In a standalone scenario, 5G NR or the evolved LTE radio cells and the core network are operated separately. This means that the NR or evolved LTE radio cells are used both for the control plane and the user plane. The standalone option is simple to manage and may be deployed as an independent network using normal inter-generation handover between 4G and 5G for service continuity. On the other hand, in a non-standalone scenario, the NR radio cells are combined with LTE radio cells using dual-connectivity to provide radio access and the core network may be EPC or 5GC depending on the operator. This scenario may be adopted by those operators that want to leverage existing 4G deployments, combining LTE and NR resources with existing EPC, and/or those that want new 5GC to deliver 5G mobile services.
5G migration path
There are several possible “paths” operators can follow to introduce 5G and then migrate it to the target configuration(s). These options include –
- Evolved packet system (EPS) to standalone NR under 5GC: In this scenario, the operator migrates directly from EPS to a standalone scenario with inter-RAT mobility mechanisms used to move devices between 4G LTE under EPC coverage and 5G NR under 5GC coverage. One of the key benefits of this option is that standalone architecture can help leverage 5G end-to-end network capabilities supported by NR and 5GC, providing customised services, especially to the vertical industry, in an effective and efficient way.
- EPS to non-standalone LTE and NR under EPC: The E-UTRA is extended to allow compatible devices to use dual connectivity to combine LTE and NR radio access. One of the key advantages of this option is that it only requires the development of NR specifications as non-standalone access as part of E-UTRA connected to EPC.
- Non-standalone to non-standalone LTE and NR under 5GC, and standalone LTE under 5GC: This is applicable to early 5G devices. In this path, 5GC is deployed so that the full advantage of 5G end-to-end network capabilities can be delivered to the users. This path enables operators to provide initial 5G use cases such as mobile broadband, leveraging LTE and EPC installed base, while new use cases can be addressed on clean-slate 5GC architecture.
- Non-standalone LTE and NR under EPC to non-standalone LTE and NR under EPC and standalone NR under 5GC: This can be used to move devices between 5G non-standalone LTE and NR under EPC coverage and 5G NR under 5GC coverage. This path enables operators to cater to all use cases on clean-slate 5GC architecture. However, the operator may need to consider migration of initial use cases served by EPC to 5GC.
- Non-standalone LTE and NR under EPC to non-standalone NR and LTE under 5GC and standalone NR under 5GC: In this path, the 5GC core network is used to replace the EPC in serving 5G use cases (if 5GC replaces EPC completely then legacy 4G user equipment or UEs with 4G only subscription will no longer be served).

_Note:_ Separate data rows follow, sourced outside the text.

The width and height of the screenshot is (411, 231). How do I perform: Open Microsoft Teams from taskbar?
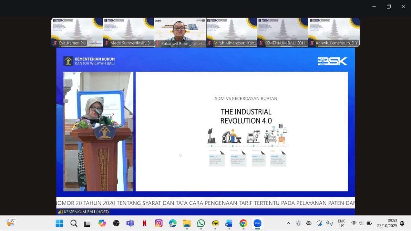(x=130, y=223)
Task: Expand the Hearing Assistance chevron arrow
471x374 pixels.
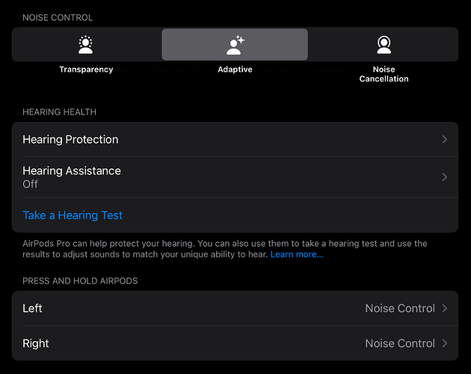Action: pos(445,177)
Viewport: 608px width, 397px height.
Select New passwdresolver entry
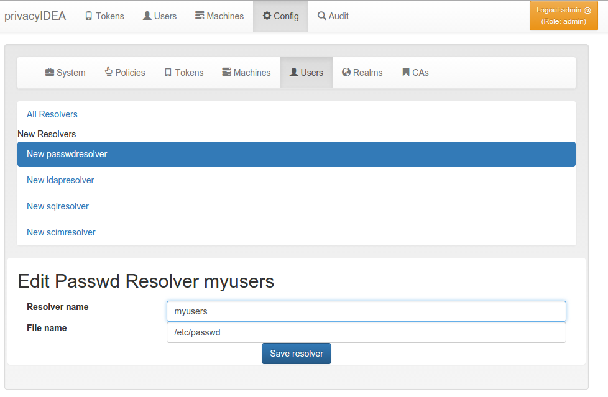(x=297, y=154)
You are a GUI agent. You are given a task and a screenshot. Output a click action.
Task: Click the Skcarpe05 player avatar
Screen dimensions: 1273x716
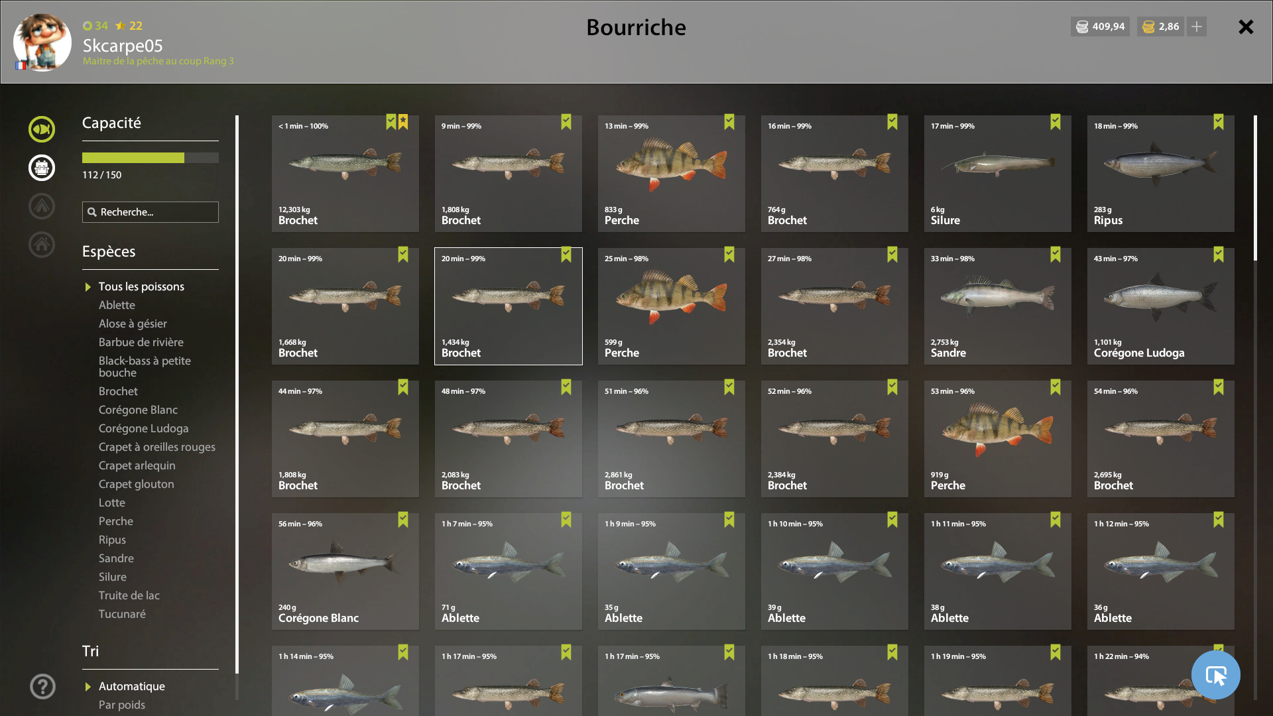coord(42,42)
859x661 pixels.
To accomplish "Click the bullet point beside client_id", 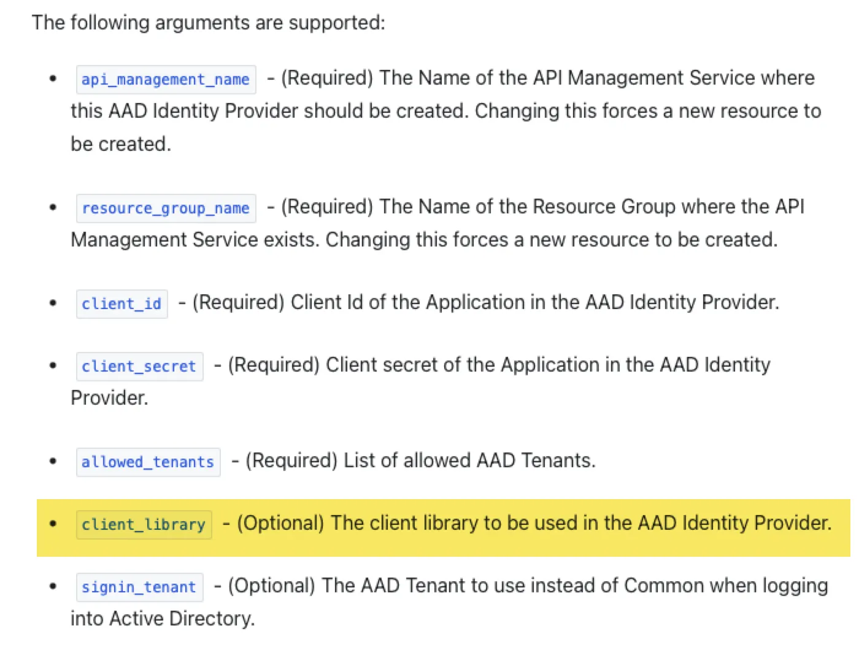I will coord(53,303).
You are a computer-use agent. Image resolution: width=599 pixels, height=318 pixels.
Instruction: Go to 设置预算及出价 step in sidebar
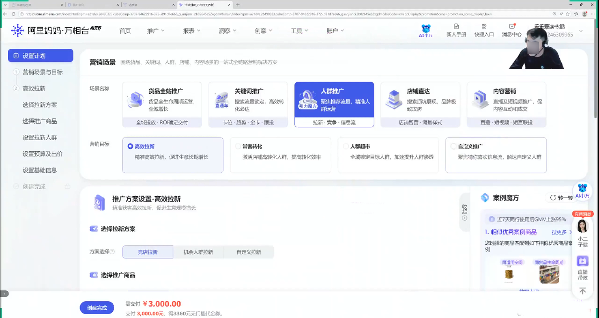42,154
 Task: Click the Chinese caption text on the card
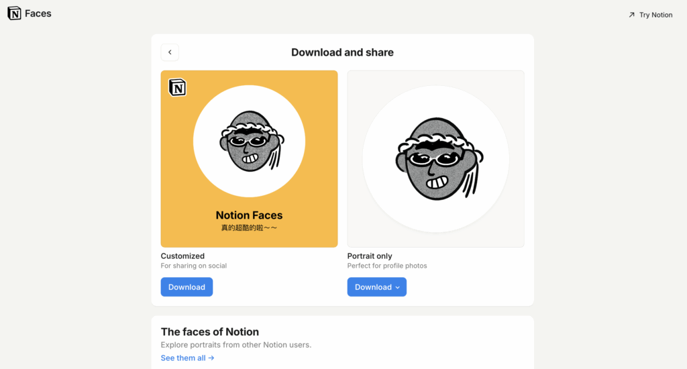249,228
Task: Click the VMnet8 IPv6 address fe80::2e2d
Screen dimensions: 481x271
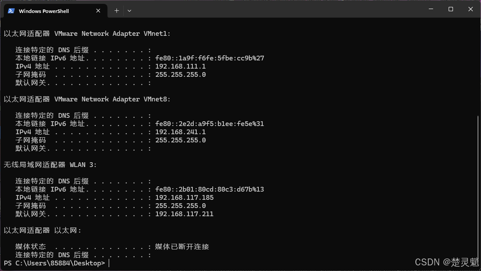Action: coord(210,124)
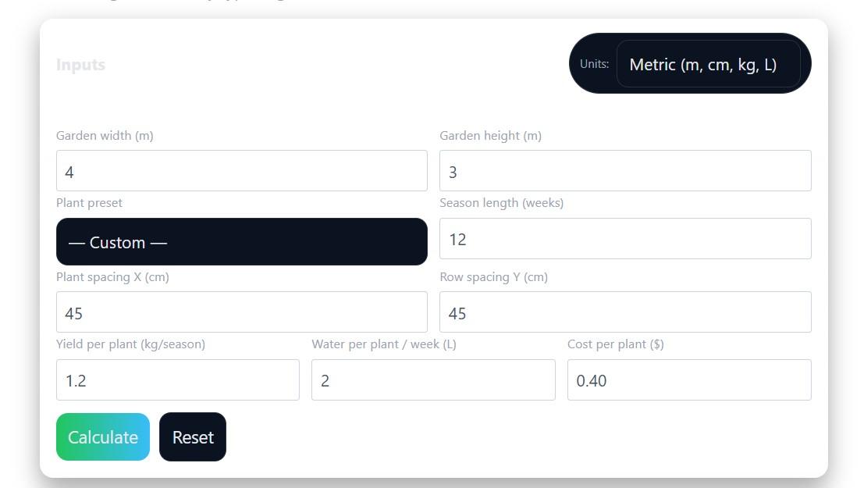Select the Garden height input field
This screenshot has height=488, width=864.
624,171
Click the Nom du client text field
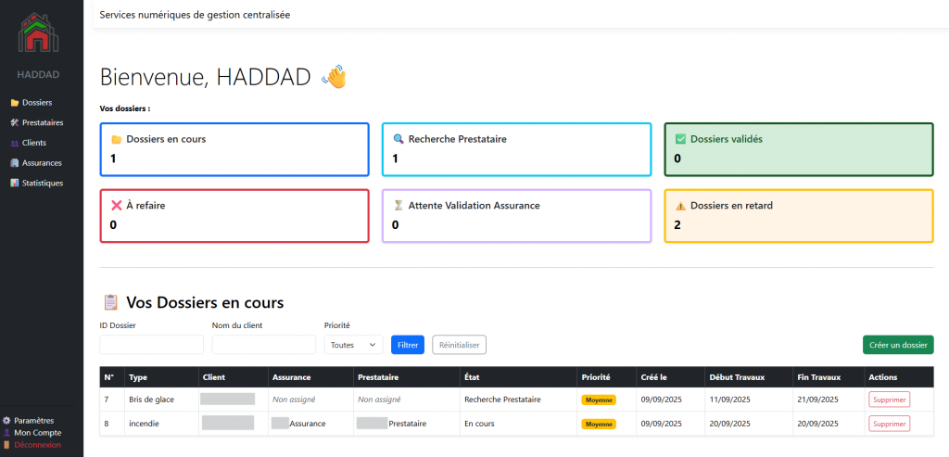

This means that users can fully utilise 5G end-to-end network capabilities. This path also enables operators to address all use cases on clean-slate 5GC architecture.
- Other migration steps: These include non-standalone LTE and NR under 5GC to non-standalone NR and LTE under 5GC; standalone LTE under 5GC to non-standalone NR and LTE under 5GC; EPS to non-standalone; and EPS to non-standalone LTE and NR under 5GC.
In sum
The various options and migration steps available for deploying 5G allow operators to choose from different strategies as per their specific market situation, business models and competition needs. Other industry stakeholders including customers will also benefit from the collaborative actions taken by operators to ensure service continuity, service and network interoperability, and unlock economies of scale.
Based on a white paper, “Road to 5G: Introduction and Migration”, by GSMA.